Using the listing below, please print exactly the lines from the one with "Task: Jump to" through the one with "Where should I click to: Click". Leave out every picture.

(Beginning of Provided information)

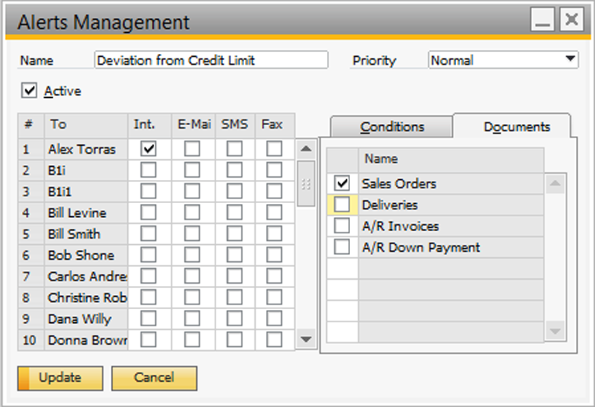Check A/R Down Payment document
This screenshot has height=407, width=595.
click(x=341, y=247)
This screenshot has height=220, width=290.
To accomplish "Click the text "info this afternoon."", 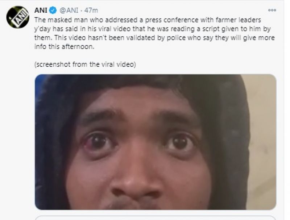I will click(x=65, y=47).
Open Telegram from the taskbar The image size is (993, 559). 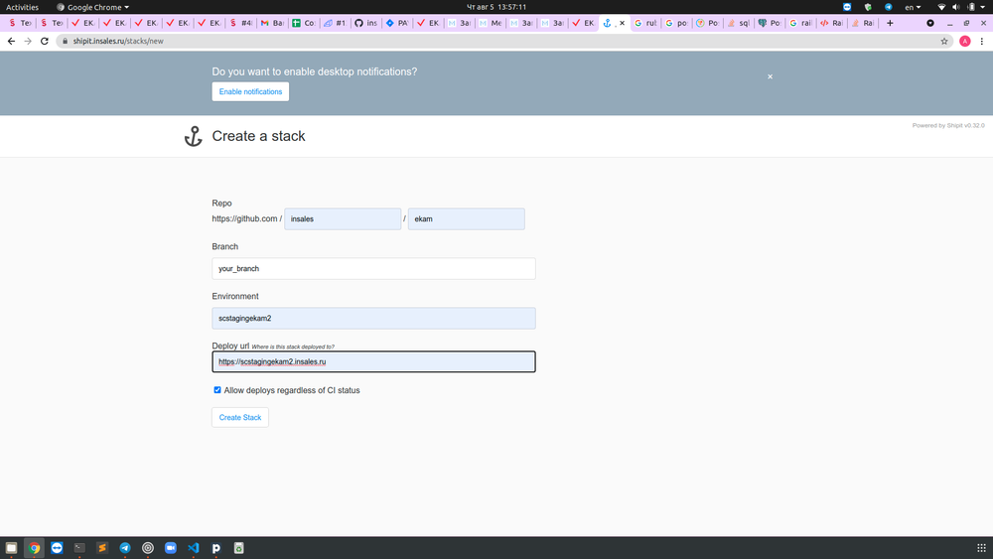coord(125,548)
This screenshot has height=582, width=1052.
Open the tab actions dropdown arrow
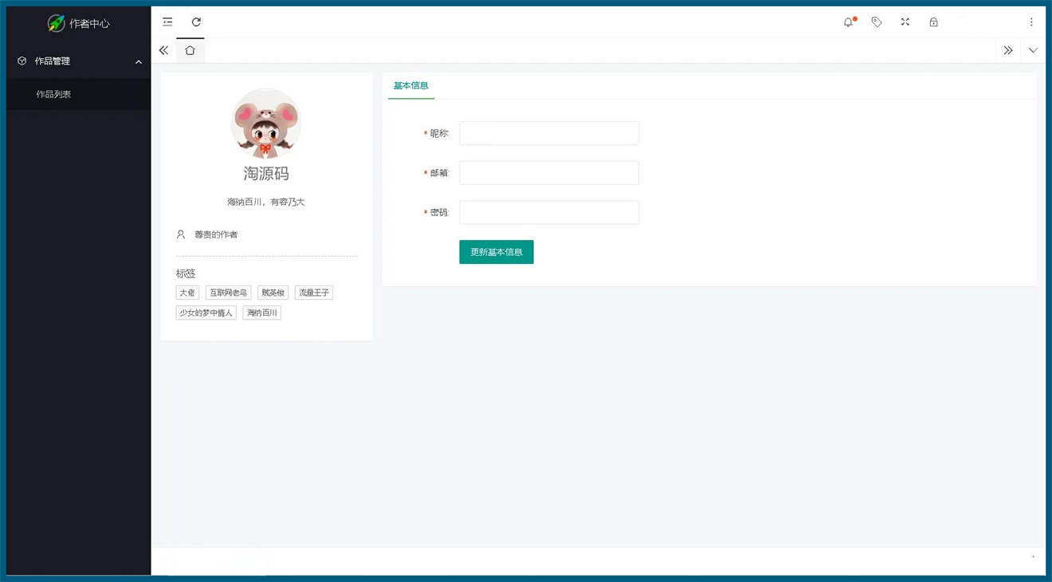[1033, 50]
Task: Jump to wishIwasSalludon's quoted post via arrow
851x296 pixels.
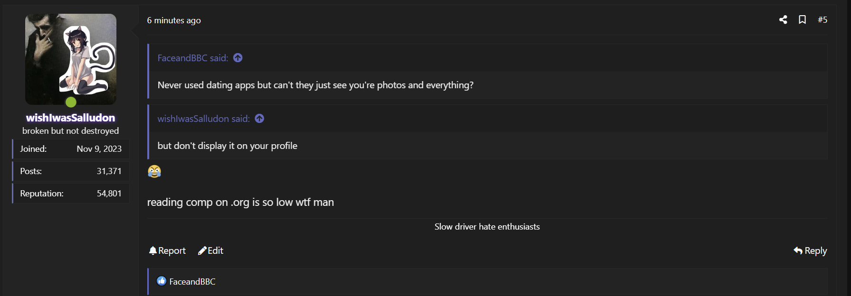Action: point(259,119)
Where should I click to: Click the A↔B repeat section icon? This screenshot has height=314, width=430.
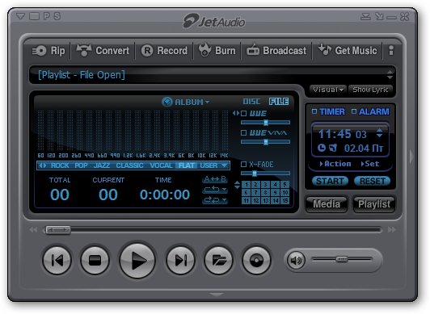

(End of Provided information)
(Beginning of Provided information)

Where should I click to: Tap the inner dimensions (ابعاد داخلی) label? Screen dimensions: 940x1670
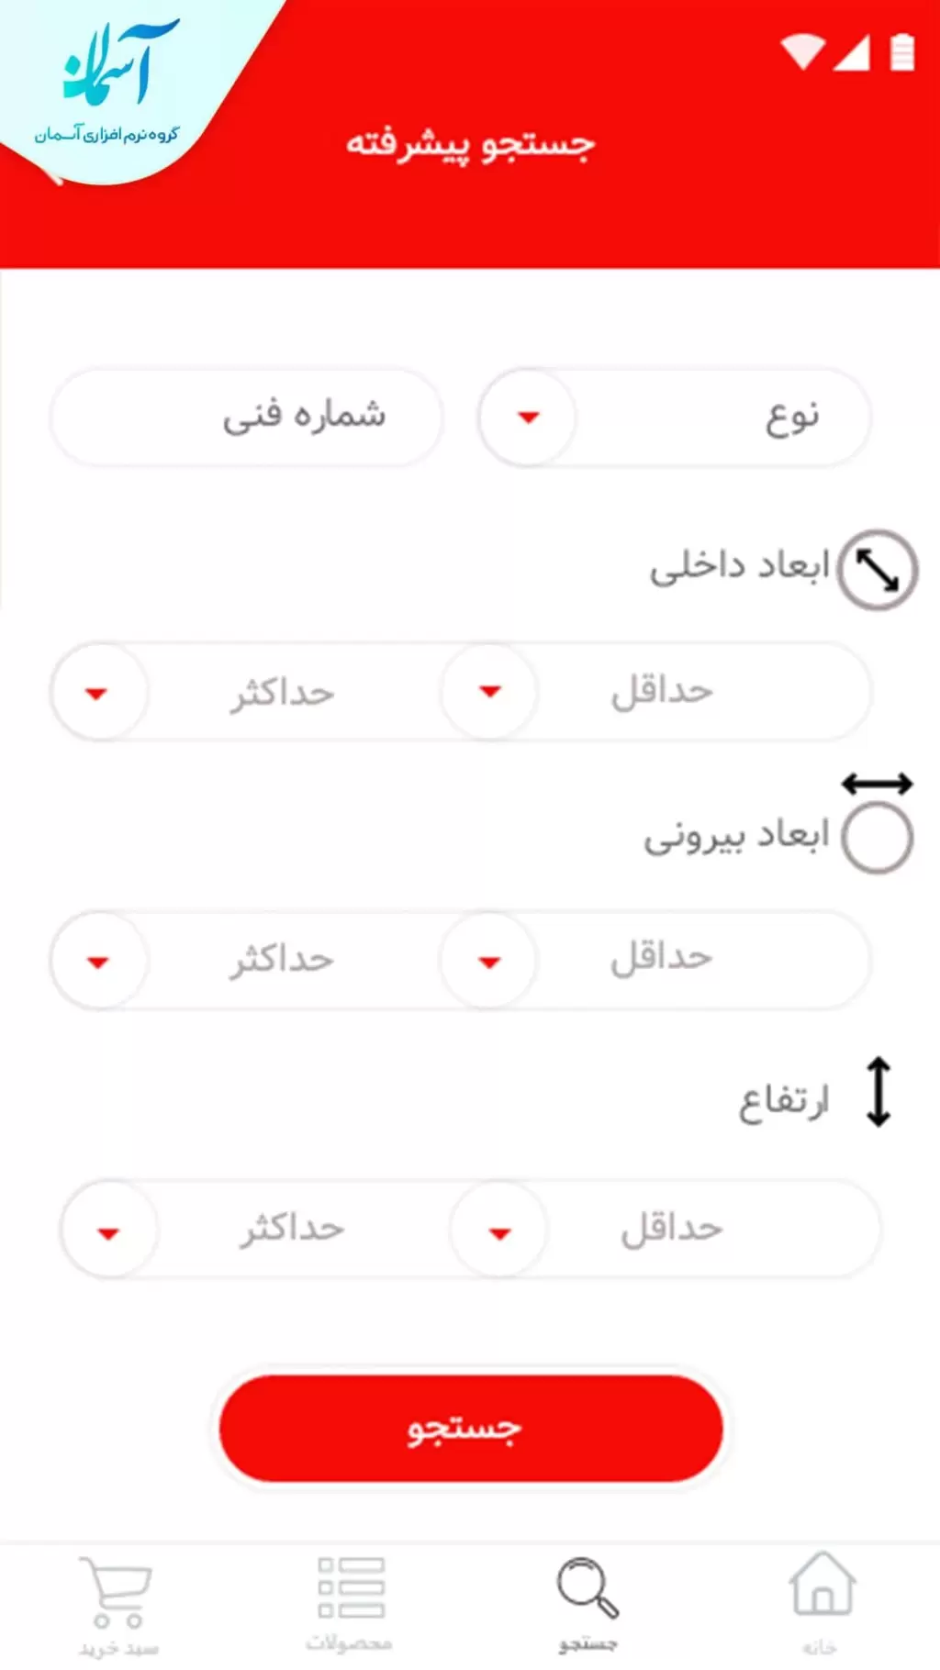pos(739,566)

(End of Provided information)
(Beginning of Provided information)

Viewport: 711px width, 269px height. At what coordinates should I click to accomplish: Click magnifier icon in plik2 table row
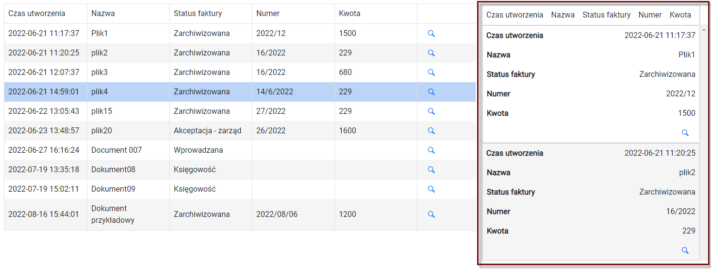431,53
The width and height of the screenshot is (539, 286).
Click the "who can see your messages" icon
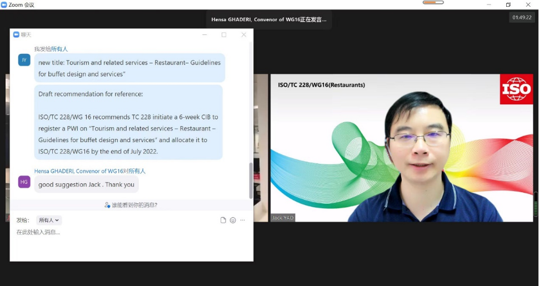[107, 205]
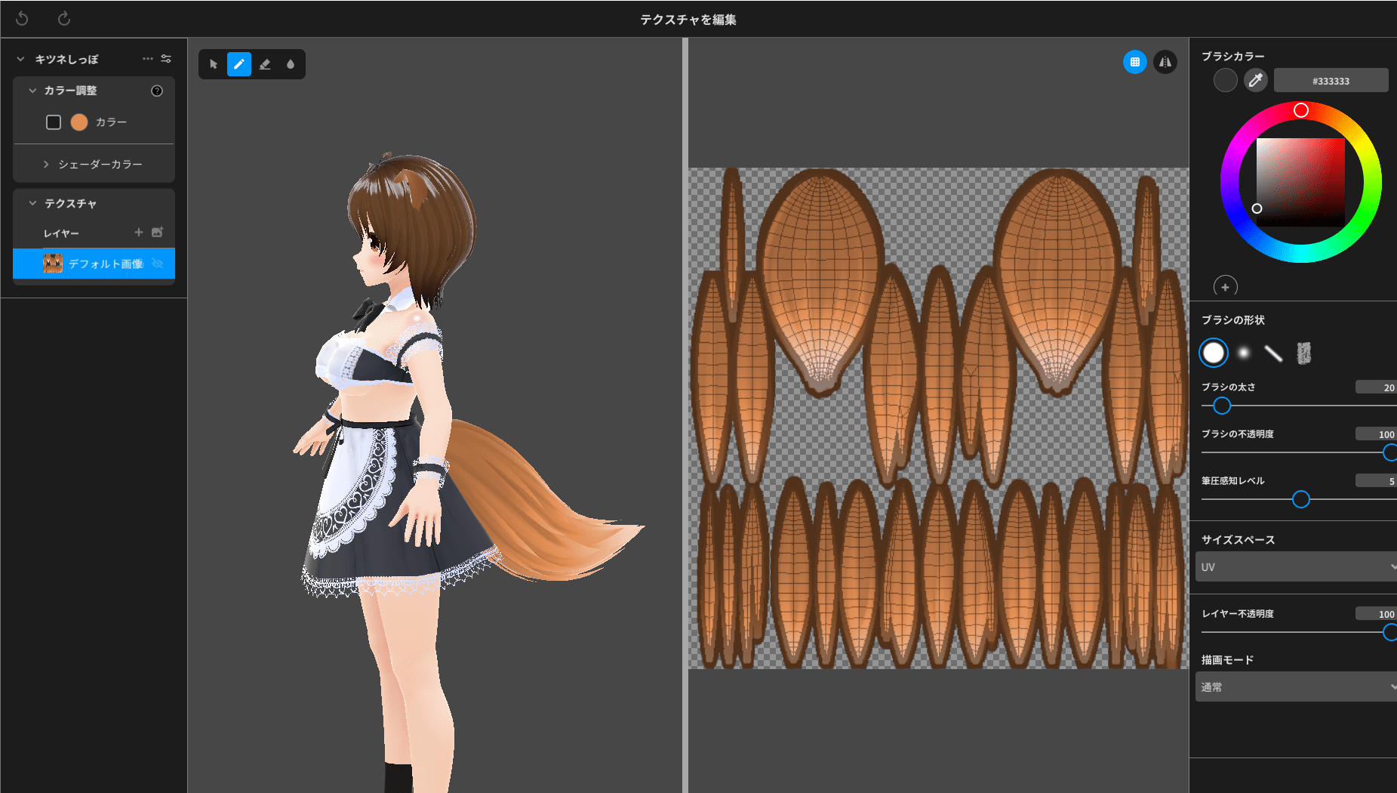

(End of Provided information)

▶ Answer to the exercise
Task: Jump to wishIwasSalludon's quoted post via arrow
851x296 pixels.
Action: point(259,119)
Where should I click to: Click the A↔B repeat section icon? This screenshot has height=314, width=430.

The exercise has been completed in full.